(Records from a data collection)

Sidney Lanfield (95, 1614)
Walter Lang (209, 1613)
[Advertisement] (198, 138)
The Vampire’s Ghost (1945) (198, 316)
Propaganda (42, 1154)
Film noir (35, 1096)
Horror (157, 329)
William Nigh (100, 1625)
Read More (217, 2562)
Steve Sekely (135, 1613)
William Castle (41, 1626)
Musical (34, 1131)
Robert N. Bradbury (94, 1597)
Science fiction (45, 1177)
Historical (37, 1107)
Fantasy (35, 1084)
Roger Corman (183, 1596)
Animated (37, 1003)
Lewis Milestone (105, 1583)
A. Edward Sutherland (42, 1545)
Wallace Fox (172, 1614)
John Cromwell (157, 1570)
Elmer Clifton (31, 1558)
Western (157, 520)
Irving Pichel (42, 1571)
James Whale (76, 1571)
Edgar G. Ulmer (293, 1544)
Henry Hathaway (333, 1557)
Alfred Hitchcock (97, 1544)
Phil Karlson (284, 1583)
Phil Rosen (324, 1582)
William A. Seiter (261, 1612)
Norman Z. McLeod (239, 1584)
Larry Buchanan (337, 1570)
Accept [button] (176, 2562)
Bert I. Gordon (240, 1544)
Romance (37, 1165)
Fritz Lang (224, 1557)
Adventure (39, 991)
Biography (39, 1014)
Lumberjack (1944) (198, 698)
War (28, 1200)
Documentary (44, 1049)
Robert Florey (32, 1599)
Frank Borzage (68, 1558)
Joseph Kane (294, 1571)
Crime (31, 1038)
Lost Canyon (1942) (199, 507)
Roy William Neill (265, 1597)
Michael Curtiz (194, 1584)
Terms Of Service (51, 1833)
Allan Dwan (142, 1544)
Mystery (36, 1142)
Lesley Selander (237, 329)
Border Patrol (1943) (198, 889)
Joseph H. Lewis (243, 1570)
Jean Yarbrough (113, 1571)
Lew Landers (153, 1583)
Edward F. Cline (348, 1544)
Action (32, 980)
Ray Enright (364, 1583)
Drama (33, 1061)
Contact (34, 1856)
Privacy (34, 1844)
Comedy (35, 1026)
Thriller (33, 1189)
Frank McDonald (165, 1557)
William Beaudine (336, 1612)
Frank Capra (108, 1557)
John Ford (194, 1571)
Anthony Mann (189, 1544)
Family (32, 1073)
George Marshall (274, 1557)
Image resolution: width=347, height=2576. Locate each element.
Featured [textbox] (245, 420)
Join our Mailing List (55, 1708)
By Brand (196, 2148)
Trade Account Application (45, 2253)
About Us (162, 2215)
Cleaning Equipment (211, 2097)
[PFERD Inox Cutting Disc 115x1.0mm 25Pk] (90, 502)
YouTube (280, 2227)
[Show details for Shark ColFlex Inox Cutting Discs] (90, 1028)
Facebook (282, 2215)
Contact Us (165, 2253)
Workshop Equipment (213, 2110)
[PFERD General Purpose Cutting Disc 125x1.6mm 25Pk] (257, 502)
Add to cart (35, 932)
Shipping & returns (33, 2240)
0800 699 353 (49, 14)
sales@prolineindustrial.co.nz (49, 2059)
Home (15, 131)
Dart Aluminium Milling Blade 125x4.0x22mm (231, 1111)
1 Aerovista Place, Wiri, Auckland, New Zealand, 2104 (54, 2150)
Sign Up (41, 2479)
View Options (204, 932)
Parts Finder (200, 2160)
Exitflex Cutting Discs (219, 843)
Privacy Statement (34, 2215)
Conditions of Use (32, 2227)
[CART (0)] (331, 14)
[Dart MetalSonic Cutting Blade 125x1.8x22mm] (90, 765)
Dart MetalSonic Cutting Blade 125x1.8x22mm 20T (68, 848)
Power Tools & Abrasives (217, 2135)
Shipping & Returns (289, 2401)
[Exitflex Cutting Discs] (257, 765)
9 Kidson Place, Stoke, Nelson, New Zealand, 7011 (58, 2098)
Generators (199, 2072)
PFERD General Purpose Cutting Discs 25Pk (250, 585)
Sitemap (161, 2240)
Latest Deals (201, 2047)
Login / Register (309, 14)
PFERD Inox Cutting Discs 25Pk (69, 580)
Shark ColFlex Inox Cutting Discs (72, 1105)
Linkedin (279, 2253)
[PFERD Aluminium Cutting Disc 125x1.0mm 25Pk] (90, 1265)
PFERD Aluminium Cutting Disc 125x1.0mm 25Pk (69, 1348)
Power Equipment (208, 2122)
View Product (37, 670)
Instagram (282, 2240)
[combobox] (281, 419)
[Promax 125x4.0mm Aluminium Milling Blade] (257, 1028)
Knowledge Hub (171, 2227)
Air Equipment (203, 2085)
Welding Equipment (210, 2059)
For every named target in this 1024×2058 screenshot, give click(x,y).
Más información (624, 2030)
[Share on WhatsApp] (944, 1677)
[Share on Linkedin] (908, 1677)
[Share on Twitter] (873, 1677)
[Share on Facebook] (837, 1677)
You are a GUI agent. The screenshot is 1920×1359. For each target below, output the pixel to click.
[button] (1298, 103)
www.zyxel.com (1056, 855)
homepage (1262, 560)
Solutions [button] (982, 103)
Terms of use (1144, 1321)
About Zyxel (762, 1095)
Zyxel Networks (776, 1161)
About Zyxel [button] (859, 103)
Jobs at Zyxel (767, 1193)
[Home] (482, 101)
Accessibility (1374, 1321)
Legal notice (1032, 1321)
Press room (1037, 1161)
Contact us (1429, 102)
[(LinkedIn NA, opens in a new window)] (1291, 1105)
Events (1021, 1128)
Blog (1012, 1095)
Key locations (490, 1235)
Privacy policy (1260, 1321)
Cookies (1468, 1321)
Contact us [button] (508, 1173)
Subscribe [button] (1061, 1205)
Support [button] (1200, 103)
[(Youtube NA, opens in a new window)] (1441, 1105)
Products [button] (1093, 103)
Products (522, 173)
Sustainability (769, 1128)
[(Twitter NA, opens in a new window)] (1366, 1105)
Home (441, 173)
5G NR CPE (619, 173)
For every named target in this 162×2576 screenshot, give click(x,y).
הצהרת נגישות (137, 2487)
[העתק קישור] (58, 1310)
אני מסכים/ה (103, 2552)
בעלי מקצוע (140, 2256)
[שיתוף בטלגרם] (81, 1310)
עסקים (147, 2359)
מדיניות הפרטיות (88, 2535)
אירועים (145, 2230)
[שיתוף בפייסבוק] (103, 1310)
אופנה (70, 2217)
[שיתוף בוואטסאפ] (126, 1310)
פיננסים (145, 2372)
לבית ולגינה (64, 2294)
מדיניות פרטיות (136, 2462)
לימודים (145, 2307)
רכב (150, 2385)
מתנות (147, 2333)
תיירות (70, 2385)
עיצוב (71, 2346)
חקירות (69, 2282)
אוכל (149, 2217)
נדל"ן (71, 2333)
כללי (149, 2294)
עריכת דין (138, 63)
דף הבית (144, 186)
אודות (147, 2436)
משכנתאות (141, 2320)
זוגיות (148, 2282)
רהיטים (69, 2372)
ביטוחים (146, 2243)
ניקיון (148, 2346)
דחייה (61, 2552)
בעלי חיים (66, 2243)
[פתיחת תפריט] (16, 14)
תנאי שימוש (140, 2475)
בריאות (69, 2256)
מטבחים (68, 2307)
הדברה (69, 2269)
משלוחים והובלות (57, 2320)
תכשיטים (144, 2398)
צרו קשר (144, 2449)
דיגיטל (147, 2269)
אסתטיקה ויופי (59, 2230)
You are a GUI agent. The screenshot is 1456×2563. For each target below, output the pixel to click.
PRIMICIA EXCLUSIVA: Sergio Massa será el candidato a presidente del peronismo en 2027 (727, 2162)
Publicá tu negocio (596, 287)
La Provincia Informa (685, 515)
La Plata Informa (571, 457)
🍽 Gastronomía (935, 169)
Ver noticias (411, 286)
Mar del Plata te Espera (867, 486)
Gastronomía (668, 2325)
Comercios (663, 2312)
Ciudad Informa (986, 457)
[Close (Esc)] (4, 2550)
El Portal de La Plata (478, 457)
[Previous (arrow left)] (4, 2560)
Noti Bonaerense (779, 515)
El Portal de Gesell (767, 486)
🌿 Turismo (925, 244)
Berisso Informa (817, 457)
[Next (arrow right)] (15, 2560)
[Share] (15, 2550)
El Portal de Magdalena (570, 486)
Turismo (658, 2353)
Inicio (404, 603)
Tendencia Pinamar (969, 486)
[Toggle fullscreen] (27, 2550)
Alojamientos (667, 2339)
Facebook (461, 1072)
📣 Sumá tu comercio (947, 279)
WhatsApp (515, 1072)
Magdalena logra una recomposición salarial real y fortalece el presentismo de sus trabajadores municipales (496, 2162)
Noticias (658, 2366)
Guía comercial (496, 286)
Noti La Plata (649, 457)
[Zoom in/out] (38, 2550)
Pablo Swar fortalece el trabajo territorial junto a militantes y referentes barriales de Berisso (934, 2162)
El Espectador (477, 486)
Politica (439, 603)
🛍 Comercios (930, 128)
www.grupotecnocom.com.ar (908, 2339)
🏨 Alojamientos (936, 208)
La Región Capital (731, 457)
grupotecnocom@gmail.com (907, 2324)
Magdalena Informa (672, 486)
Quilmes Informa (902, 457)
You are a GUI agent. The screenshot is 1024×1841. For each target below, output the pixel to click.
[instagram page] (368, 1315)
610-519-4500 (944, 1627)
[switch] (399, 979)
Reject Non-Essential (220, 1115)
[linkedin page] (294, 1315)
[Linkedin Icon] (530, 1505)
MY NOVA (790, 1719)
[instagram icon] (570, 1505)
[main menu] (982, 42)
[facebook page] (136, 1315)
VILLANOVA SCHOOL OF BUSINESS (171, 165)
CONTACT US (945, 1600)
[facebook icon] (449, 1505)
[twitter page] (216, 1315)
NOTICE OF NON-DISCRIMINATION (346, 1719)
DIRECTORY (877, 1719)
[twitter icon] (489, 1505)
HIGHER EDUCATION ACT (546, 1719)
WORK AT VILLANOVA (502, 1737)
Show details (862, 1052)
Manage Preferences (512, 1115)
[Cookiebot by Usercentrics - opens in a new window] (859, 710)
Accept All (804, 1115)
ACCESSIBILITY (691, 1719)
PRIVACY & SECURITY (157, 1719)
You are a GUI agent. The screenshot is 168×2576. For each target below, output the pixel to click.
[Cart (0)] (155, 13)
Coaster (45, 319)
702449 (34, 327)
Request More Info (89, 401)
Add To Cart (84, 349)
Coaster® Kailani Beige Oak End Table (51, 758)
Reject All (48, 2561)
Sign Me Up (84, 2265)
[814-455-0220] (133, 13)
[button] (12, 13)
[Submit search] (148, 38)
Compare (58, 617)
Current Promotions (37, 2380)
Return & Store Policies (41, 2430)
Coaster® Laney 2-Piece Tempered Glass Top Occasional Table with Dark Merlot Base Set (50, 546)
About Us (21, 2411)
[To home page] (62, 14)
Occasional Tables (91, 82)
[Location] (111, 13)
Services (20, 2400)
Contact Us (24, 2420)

* _What to work on_: In the data above, find the line with "For every named target in this 162×2576" and the line with "מטבחים (68, 2307)". Retype both, plus every line between them, exactly.

* _Worked solution_:
For every named target in this 162×2576 screenshot, give click(x,y).
הצהרת נגישות (137, 2487)
[העתק קישור] (58, 1310)
אני מסכים/ה (103, 2552)
בעלי מקצוע (140, 2256)
[שיתוף בטלגרם] (81, 1310)
עסקים (147, 2359)
מדיניות הפרטיות (88, 2535)
אירועים (145, 2230)
[שיתוף בפייסבוק] (103, 1310)
אופנה (70, 2217)
[שיתוף בוואטסאפ] (126, 1310)
פיננסים (145, 2372)
לבית ולגינה (64, 2294)
מדיניות פרטיות (136, 2462)
לימודים (145, 2307)
רכב (150, 2385)
מתנות (147, 2333)
תיירות (70, 2385)
עיצוב (71, 2346)
חקירות (69, 2282)
אוכל (149, 2217)
נדל"ן (71, 2333)
כללי (149, 2294)
עריכת דין (138, 63)
דף הבית (144, 186)
אודות (147, 2436)
משכנתאות (141, 2320)
זוגיות (148, 2282)
רהיטים (69, 2372)
ביטוחים (146, 2243)
ניקיון (148, 2346)
דחייה (61, 2552)
בעלי חיים (66, 2243)
[פתיחת תפריט] (16, 14)
תנאי שימוש (140, 2475)
בריאות (69, 2256)
מטבחים (68, 2307)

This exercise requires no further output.